Entertainment Weekly wrote, "You're still pondering how Grey's can still be so damn good sometimes," further hugely praising the episode, "They did a bang-up job, it felt real in every way, thanks to some stellar performances and writing. And yet it maintained its Grey's-ness thanks to some quieter moments and plenty of witty exchanges to boot." Regarding the Bailey-Mary-Charles sequence the site wrote, "the action felt so real", but added, "But the most intense action was culminating in the OR with Cristina, Meredith and April had a nice moment sitting on the ground together, Meredith stone-faced and April sniffling. Kevin McKidd did some stellar acting as he interacted with them." Talking about Meredith's miscarriage the site added, "She saved Owen, though she did it while having a miscarriage — again, leave it to Grey's to make this the least dramatic, most underplayed storyline of the night. (Brilliantly so!)"
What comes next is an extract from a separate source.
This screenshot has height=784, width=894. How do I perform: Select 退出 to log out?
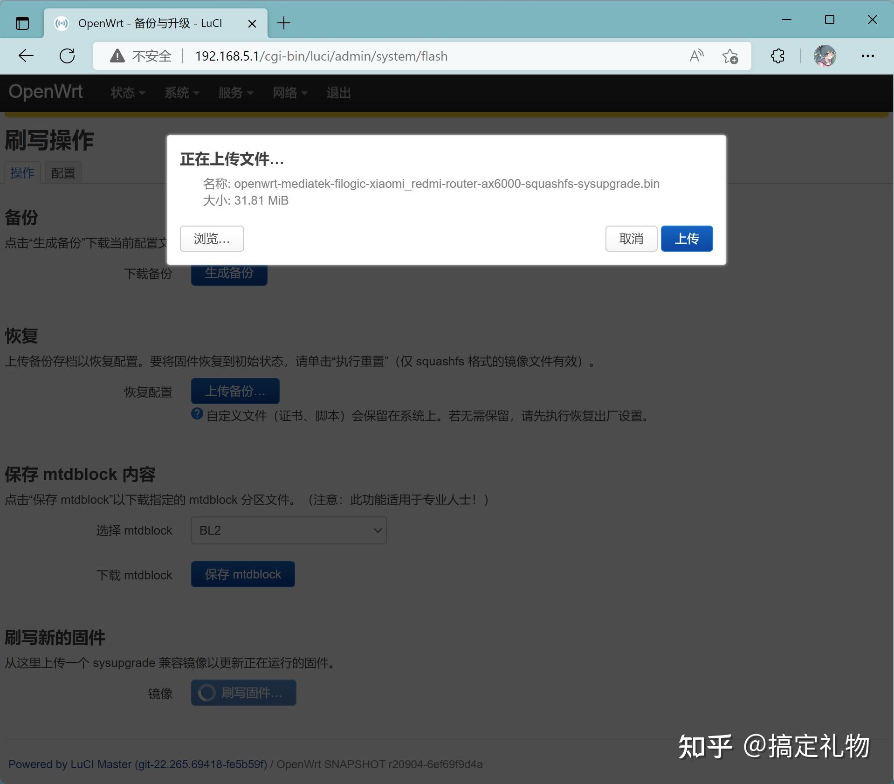(x=338, y=93)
Spoiler Junkie wrote highly of the episode Meredith Grey in particular saying, "In the most heart-wrenching moment of the entire two-hour season finale, Meredith bursts into the room, asking Clark to kill her. Eye for an eye, she says. She's Lexie's sister. She's like a daughter to Weber. She's the Chief's wife." and noted that "This was an amazing season finale, one of the best in the six seasons of Grey's Anatomy. The second hour of the Grey's Anatomy Season 6 season finale, "Death and All His Friends", is even more intense than the first." HitFix also lauded the episode and wrote, "In every sense, these two episodes where Shonda Rhimes, directors Stephen Cragg and Rob Corn, and the entire cast and crew of the show are 'Going For It'. There was no opportunity for suspense, or tears, or anger, or horror, or some good old-fashioned monologuing left unexplored. Huge stakes, huge emotions, great performances from everybody Chandra Wilson and Sandra Oh were particularly great, as was Michael O'Neill as shooter Gary Clark. This was about as good as I've ever seen Grey's. Episodes like these are what I point to when anyone asks me why I'm still watching

The site also lauded Ellen Pompeo's character stating, "Meredith would suffer a miscarriage in the middle of patching up Owen Hunt's bullet wound - and be so hardcore, just as her best friend was next door in risking death to save Meredith's man, that she would just keep working even as blood dripped down her legs. A moment like that works only if everyone involved is 100% committed to the insanity of it, and here everyone was. They all went for it and came up with a riveting two hours of TV. At the completion of season 11, Wired named the episode in its must-watch list adding, "The show reaches its dramatic apex in a multi-episode arc about a deadly spree shooter who visits the hospital with a vendetta. The repercussions of this incident will echo through most of season 7, and well into the future." The site also called Pompeo's 'Shoot Me. I'm Your Eye for an Eye.' the best scene from the entire series.